**TASK ITEM:** Copy each line from the entries that the word "Open" appears in.

**ENTRIES PROVIDED:**
━━━━
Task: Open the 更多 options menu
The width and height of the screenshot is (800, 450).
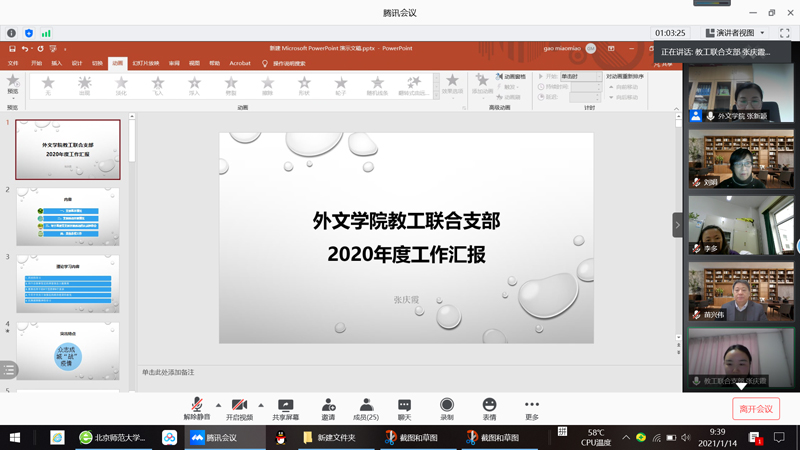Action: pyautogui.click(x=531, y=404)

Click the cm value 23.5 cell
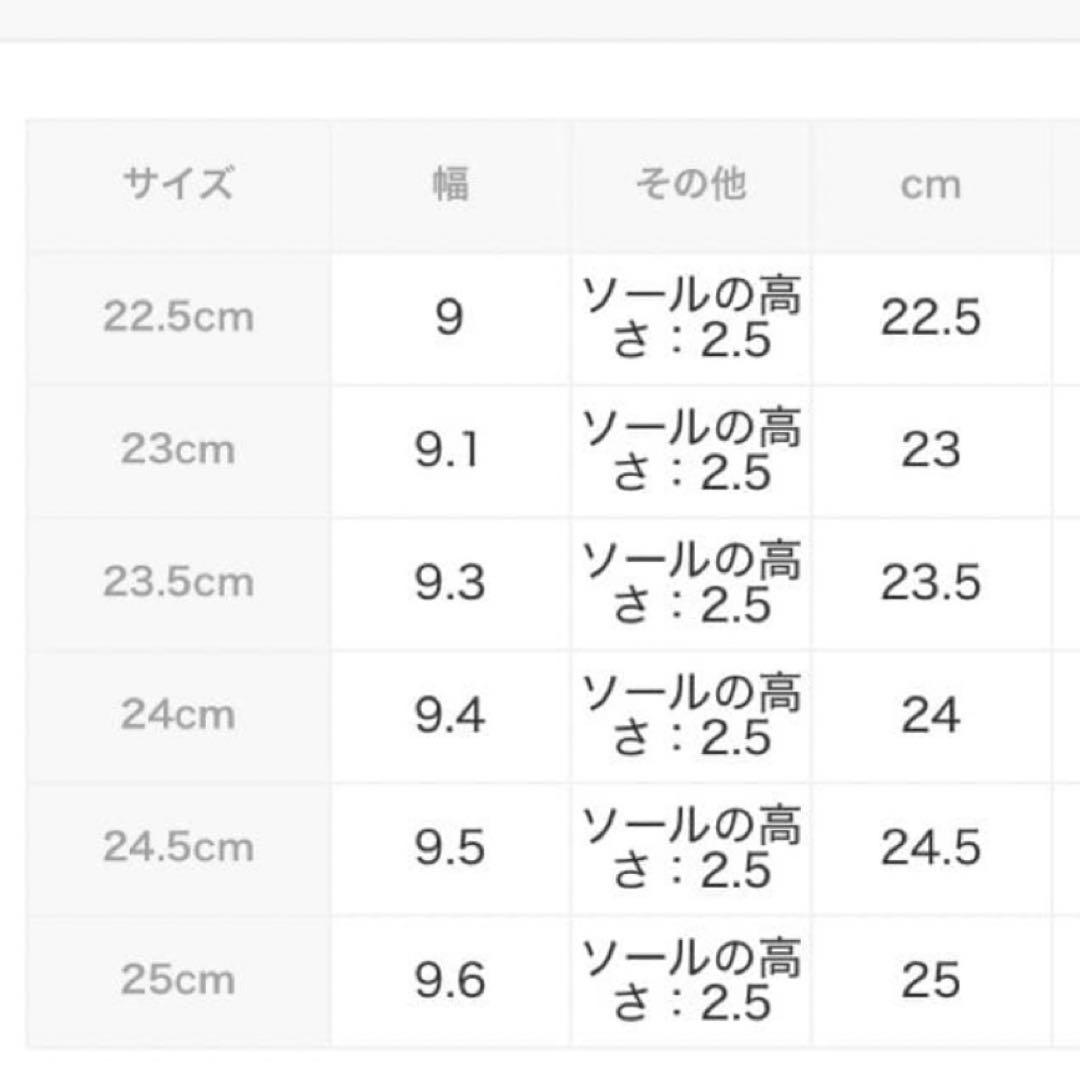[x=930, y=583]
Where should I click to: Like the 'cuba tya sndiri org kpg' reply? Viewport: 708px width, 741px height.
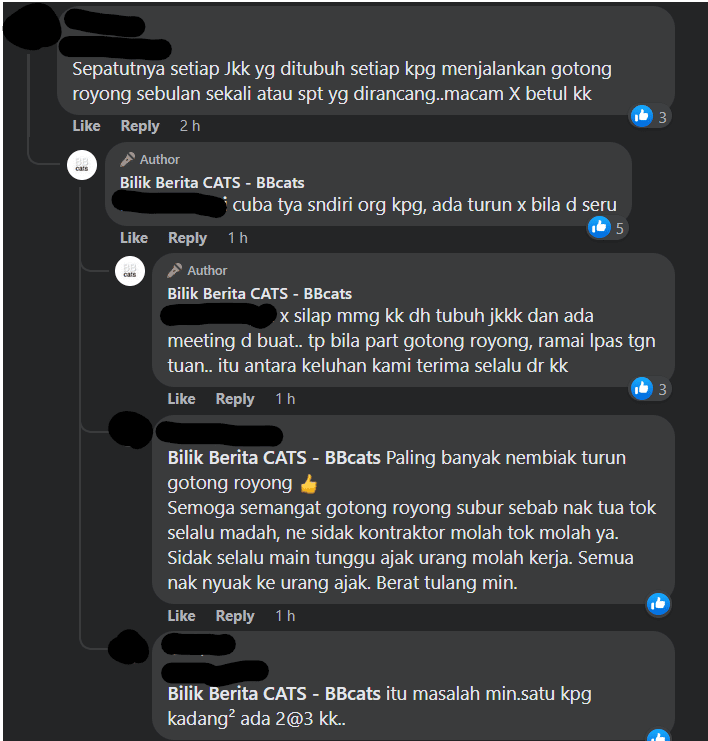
━━━━
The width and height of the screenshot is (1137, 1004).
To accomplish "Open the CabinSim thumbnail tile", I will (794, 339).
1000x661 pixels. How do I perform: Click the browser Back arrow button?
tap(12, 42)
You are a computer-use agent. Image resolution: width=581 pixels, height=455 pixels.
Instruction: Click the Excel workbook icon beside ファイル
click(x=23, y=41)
━━━━
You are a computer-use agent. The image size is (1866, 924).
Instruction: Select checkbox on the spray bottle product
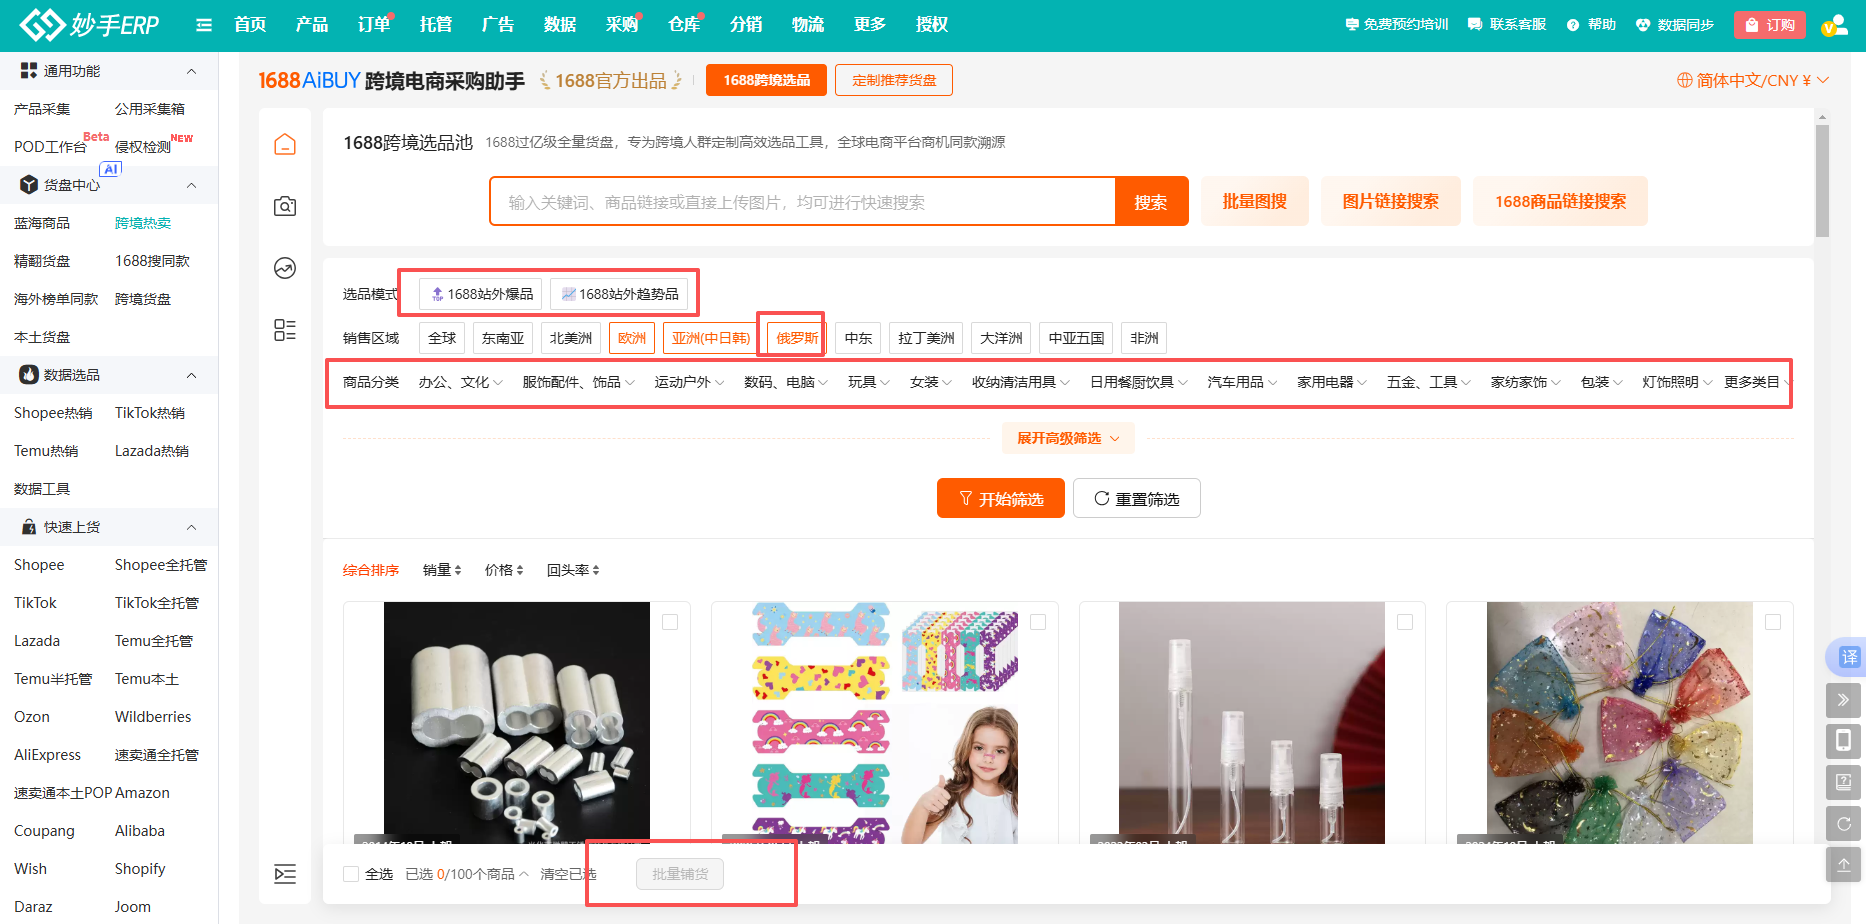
━━━━
**SOLUTION TO THIS EXERCISE:**
Task: Open the 更多 options menu
To accomplish "Open the CabinSim thumbnail tile", I will (794, 339).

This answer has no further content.